◆ Task to carry out:
Down to the last line, print the material below verbatim.
..............................
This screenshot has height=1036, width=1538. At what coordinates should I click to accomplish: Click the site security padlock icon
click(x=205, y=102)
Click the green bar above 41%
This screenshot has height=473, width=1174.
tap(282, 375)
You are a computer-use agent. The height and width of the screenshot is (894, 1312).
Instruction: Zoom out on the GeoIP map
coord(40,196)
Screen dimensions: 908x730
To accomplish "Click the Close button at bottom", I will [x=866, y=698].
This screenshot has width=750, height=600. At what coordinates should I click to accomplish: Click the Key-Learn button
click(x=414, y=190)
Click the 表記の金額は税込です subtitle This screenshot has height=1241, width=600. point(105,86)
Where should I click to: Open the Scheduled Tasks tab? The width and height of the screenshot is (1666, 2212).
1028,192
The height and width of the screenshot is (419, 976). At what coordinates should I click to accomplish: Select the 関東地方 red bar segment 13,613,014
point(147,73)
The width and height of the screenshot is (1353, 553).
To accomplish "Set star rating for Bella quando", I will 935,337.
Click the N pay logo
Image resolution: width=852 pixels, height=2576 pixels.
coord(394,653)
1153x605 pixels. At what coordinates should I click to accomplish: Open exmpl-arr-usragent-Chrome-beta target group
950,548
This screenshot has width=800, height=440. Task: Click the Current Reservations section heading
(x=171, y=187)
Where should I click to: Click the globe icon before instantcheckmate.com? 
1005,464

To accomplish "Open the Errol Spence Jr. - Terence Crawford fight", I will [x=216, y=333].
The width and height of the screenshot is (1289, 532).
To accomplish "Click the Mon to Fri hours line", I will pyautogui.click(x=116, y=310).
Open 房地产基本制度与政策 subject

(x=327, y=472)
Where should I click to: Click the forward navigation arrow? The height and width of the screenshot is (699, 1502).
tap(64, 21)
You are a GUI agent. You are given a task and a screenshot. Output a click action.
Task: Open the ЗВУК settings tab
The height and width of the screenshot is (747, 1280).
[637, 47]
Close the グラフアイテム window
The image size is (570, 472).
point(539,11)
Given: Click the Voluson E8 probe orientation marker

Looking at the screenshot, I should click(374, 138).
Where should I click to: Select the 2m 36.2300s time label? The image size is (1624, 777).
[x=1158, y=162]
..............................
◆ Exercise solution:
This screenshot has height=1036, width=1538. At what coordinates should I click to accomplish: Click the site security padlock icon
click(x=205, y=102)
Click the green bar above 41%
This screenshot has height=473, width=1174.
tap(282, 375)
You are a computer-use agent. The height and width of the screenshot is (894, 1312).
Instruction: Zoom out on the GeoIP map
coord(40,196)
Screen dimensions: 908x730
To accomplish "Click the Close button at bottom", I will [x=866, y=698].
This screenshot has width=750, height=600. At what coordinates should I click to accomplish: Click the Key-Learn button
click(x=414, y=190)
Click the 表記の金額は税込です subtitle This screenshot has height=1241, width=600. point(105,86)
Where should I click to: Open the Scheduled Tasks tab? The width and height of the screenshot is (1666, 2212).
1028,192
The height and width of the screenshot is (419, 976). At what coordinates should I click to accomplish: Select the 関東地方 red bar segment 13,613,014
point(147,73)
The width and height of the screenshot is (1353, 553).
To accomplish "Set star rating for Bella quando", I will 935,337.
Click the N pay logo
Image resolution: width=852 pixels, height=2576 pixels.
coord(394,653)
1153x605 pixels. At what coordinates should I click to accomplish: Open exmpl-arr-usragent-Chrome-beta target group
950,548
This screenshot has width=800, height=440. Task: Click the Current Reservations section heading
(x=171, y=187)
Where should I click to: Click the globe icon before instantcheckmate.com? 
1005,464

To accomplish "Open the Errol Spence Jr. - Terence Crawford fight", I will [x=216, y=333].
The width and height of the screenshot is (1289, 532).
To accomplish "Click the Mon to Fri hours line", I will pyautogui.click(x=116, y=310).
Open 房地产基本制度与政策 subject

(x=327, y=472)
Where should I click to: Click the forward navigation arrow? The height and width of the screenshot is (699, 1502).
tap(64, 21)
You are a GUI agent. You are given a task and a screenshot. Output a click action.
Task: Open the ЗВУК settings tab
The height and width of the screenshot is (747, 1280).
[637, 47]
Close the グラフアイテム window
The image size is (570, 472).
point(539,11)
Given: Click the Voluson E8 probe orientation marker

Looking at the screenshot, I should click(374, 138).
Where should I click to: Select the 2m 36.2300s time label? The image size is (1624, 777).
[x=1158, y=162]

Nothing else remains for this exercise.